E’ Giovan Pietro Bellori a raccontarci la vita di Guido Reni, pittore nato a Bologna nel 1575. Figlio di un musicista, fu avviato alla stessa carriera del padre, finché non incontrò Denijs Calvaert, un artista fiammingo che lo incoraggiò ad “appendere al chiodo” gli strumenti musicali e ad impugnare il pennello:

“E così Guido nell’accademia della musica trovò la scuola della pittura, dandoci a conoscere che quando ci spinge il cielo, anco per contrario sentiero corriamo alla meta”.

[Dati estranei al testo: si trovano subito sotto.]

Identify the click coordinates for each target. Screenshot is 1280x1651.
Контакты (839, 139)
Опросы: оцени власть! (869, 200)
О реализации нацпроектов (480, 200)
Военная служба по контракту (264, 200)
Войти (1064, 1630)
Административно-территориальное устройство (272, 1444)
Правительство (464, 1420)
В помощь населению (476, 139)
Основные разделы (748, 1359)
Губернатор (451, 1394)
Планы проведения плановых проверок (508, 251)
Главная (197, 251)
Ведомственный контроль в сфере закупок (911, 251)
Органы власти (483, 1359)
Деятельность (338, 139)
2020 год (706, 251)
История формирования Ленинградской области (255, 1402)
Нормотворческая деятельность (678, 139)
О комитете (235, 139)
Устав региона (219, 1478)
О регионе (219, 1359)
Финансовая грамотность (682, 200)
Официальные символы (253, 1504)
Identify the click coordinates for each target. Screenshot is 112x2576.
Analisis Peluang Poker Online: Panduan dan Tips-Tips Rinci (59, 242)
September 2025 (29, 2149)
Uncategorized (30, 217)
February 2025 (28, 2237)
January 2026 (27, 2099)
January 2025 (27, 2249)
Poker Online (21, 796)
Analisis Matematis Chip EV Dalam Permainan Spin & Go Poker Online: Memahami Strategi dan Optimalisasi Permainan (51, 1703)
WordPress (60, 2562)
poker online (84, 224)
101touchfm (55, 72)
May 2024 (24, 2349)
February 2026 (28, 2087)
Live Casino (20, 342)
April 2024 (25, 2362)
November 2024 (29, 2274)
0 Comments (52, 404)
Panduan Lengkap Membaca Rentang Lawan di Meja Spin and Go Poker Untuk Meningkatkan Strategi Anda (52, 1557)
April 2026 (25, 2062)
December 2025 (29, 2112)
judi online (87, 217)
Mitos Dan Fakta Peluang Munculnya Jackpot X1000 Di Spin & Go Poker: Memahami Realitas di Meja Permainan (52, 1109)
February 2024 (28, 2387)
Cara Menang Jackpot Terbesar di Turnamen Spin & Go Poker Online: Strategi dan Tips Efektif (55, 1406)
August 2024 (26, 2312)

San Michele arcangelo (1635), chiesa di Santa Maria della Concezione, Roma
San Michele arcangelo (1635), chiesa di Santa Maria della Concezione, Roma

Morto il padre nel 1594, Guido lasciò la bottega di Calvaert per aderire all’Accademia degli Incamminati. Qualche anno più tardi partì alla volta di Roma dove ebbe modo di studiare l’arte di Annibale Carracci, Caravaggio e Raffaello.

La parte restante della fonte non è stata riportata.